What you are asked to do:
Beginning with the line containing "Viewport: 650px width, 367px height." and ending with the last line of the records, set down every line exactly.

Given records:
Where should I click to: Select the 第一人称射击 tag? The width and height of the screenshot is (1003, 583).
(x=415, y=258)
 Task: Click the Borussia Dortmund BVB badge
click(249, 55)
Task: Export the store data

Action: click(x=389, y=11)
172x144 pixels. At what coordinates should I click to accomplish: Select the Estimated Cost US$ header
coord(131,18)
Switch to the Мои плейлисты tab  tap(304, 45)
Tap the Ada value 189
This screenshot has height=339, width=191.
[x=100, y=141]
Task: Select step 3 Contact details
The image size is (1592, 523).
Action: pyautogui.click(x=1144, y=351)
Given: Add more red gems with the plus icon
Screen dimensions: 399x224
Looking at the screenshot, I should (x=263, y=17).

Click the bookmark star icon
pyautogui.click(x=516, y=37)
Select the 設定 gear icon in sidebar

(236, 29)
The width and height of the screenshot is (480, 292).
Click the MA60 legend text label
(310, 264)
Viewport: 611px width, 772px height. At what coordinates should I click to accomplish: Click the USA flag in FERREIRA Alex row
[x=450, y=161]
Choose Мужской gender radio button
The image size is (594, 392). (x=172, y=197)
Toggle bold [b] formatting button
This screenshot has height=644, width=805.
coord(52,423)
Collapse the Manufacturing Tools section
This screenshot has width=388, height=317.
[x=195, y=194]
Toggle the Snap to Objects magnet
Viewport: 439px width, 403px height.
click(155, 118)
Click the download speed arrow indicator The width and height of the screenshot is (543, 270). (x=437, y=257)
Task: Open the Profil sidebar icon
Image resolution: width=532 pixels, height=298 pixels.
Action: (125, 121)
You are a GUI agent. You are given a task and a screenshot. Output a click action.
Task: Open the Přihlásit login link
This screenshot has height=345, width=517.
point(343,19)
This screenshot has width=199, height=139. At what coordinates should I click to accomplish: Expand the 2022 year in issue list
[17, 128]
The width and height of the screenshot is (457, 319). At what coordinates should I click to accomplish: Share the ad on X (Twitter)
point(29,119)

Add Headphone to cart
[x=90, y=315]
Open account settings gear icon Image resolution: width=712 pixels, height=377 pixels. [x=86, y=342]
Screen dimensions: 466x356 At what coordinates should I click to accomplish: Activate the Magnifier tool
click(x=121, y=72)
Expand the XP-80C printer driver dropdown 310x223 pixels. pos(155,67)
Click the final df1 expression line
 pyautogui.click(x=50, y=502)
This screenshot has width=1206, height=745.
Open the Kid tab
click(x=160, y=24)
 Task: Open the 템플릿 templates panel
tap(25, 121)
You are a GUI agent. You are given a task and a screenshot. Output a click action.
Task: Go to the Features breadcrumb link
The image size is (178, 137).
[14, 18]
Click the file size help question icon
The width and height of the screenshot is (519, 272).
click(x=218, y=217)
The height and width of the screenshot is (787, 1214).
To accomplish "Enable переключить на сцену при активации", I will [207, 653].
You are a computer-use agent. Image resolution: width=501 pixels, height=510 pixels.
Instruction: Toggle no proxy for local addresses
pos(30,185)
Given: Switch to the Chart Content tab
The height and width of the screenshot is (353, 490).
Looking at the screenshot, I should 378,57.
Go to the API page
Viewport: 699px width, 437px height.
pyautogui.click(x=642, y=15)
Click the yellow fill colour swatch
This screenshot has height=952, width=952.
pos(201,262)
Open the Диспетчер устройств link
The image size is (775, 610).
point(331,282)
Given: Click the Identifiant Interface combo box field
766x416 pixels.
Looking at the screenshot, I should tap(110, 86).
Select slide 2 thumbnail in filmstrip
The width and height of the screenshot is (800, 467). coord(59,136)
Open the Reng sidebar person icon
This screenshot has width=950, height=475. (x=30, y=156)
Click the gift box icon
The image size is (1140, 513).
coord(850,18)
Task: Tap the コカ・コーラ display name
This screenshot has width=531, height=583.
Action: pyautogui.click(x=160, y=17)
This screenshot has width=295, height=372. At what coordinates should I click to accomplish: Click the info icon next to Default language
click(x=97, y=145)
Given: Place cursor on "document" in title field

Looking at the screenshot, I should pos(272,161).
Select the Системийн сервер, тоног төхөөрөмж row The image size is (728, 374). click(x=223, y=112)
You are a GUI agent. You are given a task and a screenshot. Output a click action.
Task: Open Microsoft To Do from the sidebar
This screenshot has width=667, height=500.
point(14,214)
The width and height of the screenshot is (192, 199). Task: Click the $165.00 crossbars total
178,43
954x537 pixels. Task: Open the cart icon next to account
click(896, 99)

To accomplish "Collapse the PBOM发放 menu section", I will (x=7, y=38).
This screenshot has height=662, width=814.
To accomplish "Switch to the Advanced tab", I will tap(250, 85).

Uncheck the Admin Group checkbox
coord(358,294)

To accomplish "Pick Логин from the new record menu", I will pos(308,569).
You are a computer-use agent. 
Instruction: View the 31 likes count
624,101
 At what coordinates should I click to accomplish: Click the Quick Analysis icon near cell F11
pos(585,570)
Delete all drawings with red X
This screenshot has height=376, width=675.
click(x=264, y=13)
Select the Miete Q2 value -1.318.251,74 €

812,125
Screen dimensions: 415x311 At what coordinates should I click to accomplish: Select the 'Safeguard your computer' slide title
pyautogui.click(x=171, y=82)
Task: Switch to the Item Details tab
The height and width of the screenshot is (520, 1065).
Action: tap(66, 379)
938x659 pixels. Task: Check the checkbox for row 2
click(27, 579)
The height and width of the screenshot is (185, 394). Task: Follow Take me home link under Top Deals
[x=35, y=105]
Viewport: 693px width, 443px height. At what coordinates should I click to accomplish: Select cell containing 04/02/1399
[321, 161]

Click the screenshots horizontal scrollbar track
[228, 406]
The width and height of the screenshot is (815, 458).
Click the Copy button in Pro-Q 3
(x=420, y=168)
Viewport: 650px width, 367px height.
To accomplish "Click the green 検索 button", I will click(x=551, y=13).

Result for this task:
Viewport: 650px width, 367px height.
To accomplish "Click the green 検索 button", I will click(x=551, y=13).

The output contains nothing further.